Problem to work on: From the data below, copy out the lines starting at the one containing "You are a GUI" and ending at the one containing "pos(478,427)", with both of those lines included. Leave the pictures out of your answer.

Given records:
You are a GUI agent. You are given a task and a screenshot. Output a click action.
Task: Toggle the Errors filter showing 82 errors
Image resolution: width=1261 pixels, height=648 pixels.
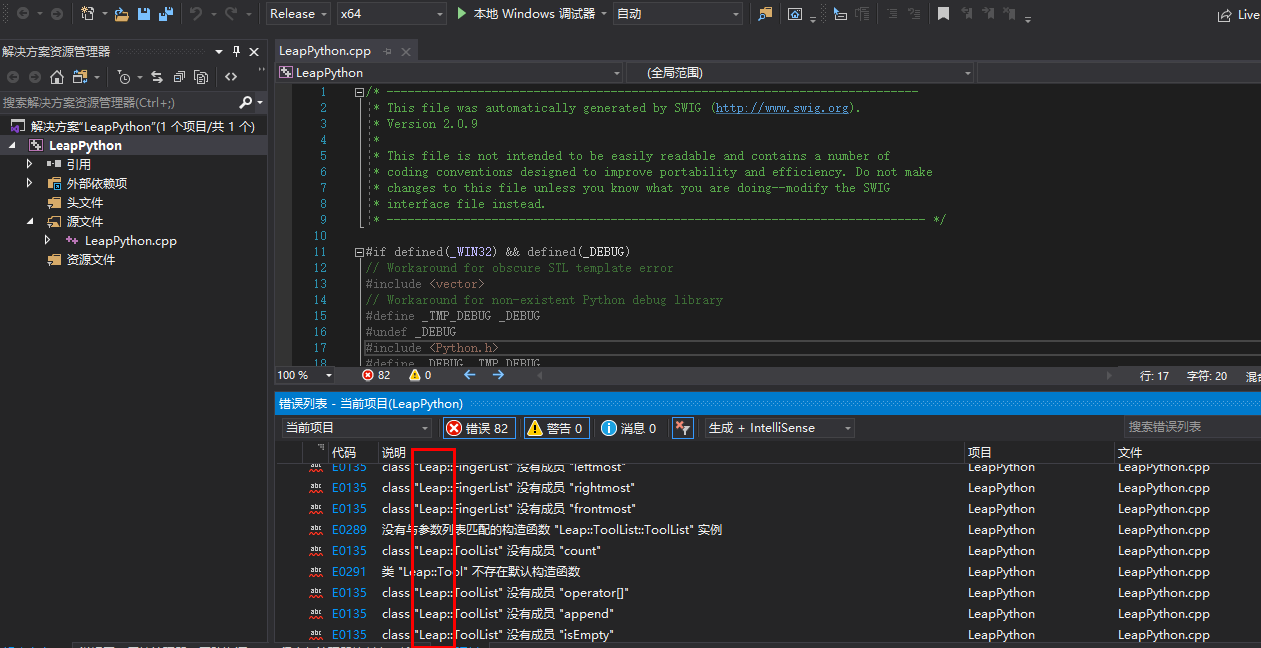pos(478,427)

--

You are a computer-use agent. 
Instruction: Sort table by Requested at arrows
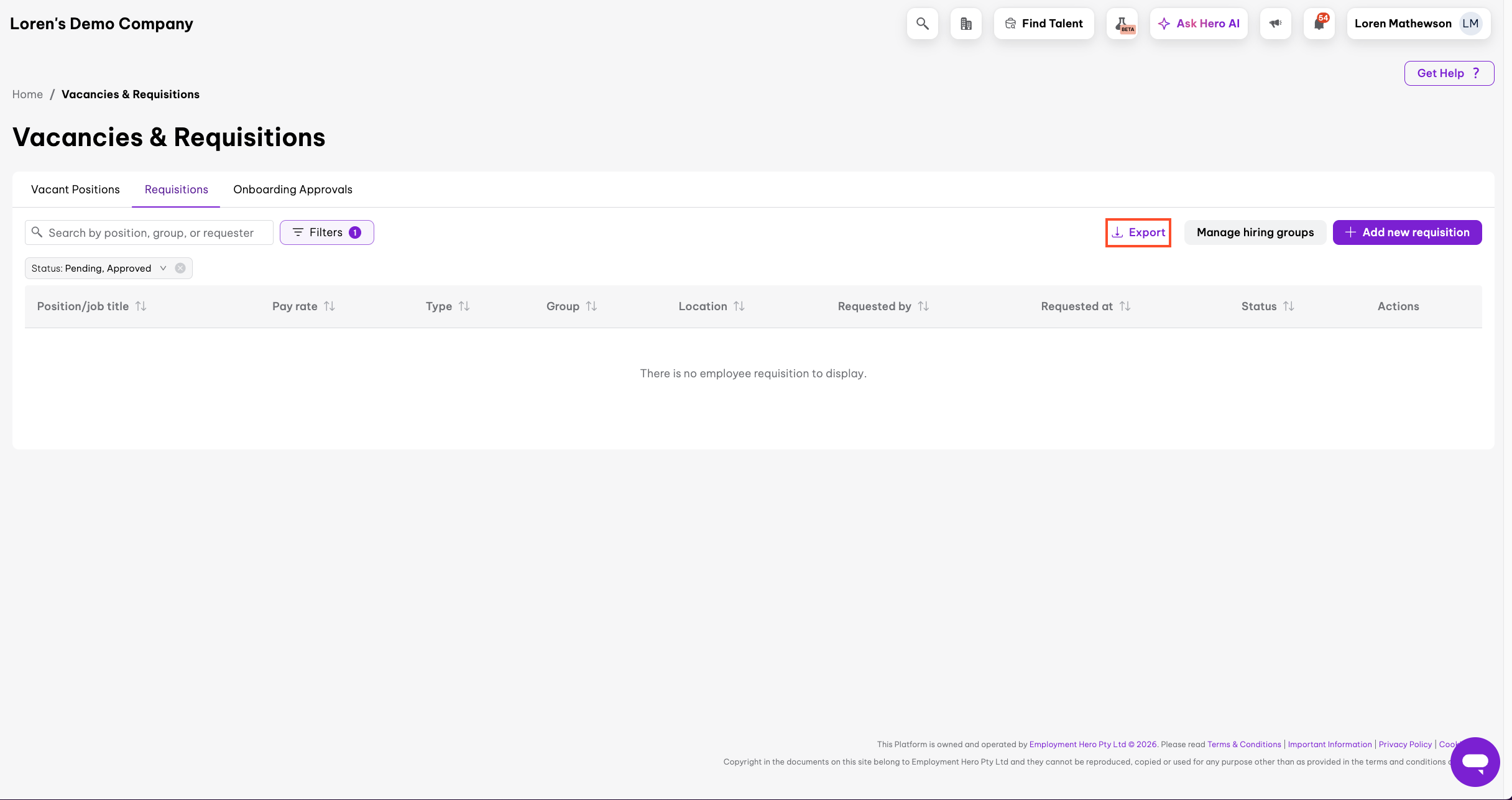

Worked answer:
You are a GUI agent. You are given a task and a screenshot. Output a click action.
Task: Toggle the Errors filter showing 82 errors
Image resolution: width=1261 pixels, height=648 pixels.
pos(478,427)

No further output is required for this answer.